At 7:26 AM, August 29, 2006, Blogger Tory Gattis said...

I agree the Village is not too far off. They got the hidden parking garages right, but strip parking in front was a mistake, although evidently a requirement for survival in Houston. Even Ed Wulfe is putting a small amount of it into his high-density project at San Felipe and Post Oak. Houstonians see a store from the street, and need to see parking in front of it, even if it's full and they have to drive around back to a garage - at least according to them.

I think the generally accepted shopping mentality in Houston is that a person needs to shop for a particular item, and they visualize the store they want to go to, and if it doesn't have convenient parking in front, they think of somewhere easier to go. When they show up, if the convenient parking is full, they'll go ahead and drive to the garage in back or on the roof, but for them to even make the trip in the first place, they have to have the fantasy that they'll be able to park in front of the store (and more of a fantasy than a couple street spaces in front).

As far as the Village not being "popular", I guess you mean with urbanists, but it draws substantially larger numbers of customers than it used to.

 
At 1:59 PM, August 29, 2006, Anonymous Anonymous said...

Tory, I didn't say that the Village wasn't popular. I said that Weingarten's demolition of a previously existing building and construction of a more strip-center type building in its place wasn't popular. And I meant with locals, not with urbanists.

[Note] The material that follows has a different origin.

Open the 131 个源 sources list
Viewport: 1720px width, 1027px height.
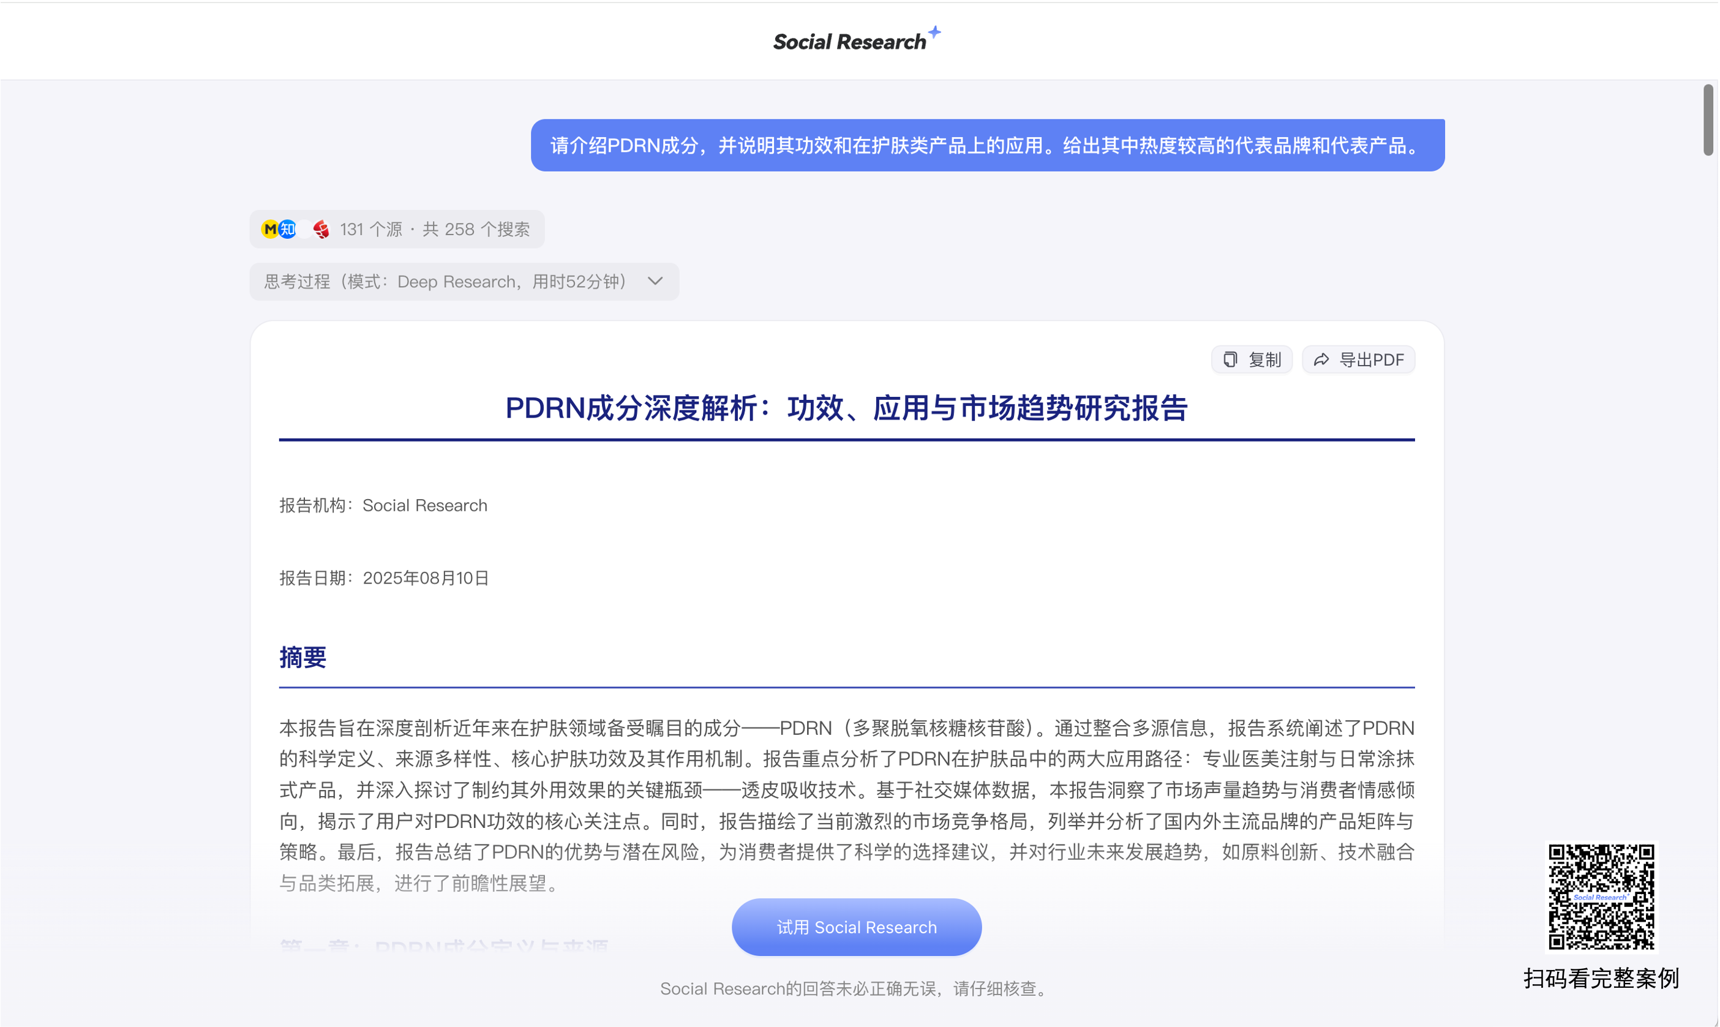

Nor do I think that this move by Weingarten shows that strip parking is "evidently a requirement for survival in Houston." The vast majority of Rice Village still offers no strip lots in front of its buildings, and the area remains quite popular.

 
At 2:22 PM, August 29, 2006, Anonymous Anonymous said...

I think the Village is one of our best examples but we can do far better in terms of parking, pedestrian movement, and aesthetics. It still feels like you're navigating on foot through a bunch of parked cars in much of that area. And let's not kid ourselves, when you're the only substantial retail in the middle of an affluent neighborhood like that, you're more than likely going to have some popularity if you've got good tenants (who are attracted to the demographics). But the Village does show that many folks are willing to put up with some parking hassles and congestion to patronize an urban-ish area.

I'd like to think that every ped-friendly strip center will have a nice supply of on-street parking in front, but that's unlikely to be the case everywhere. In some cases there will have to be a leap of faith that customers will still patronize a business whose parking is (1) ample, (2) easy to find, and (3) safe, even if it's behind, on the side, on the roof, or in a shared neighborhood facility close by. It may require adding rear entrances to the businesses (while keeping the sidewalk entrances) or other design solutions. This is one of our challenges. The strip center at the southwest corner of Elgin and Smith is an example. I notice that it hasn't fully leased yet, though some other nearby standard centers (with parking in front) also still have empty spaces.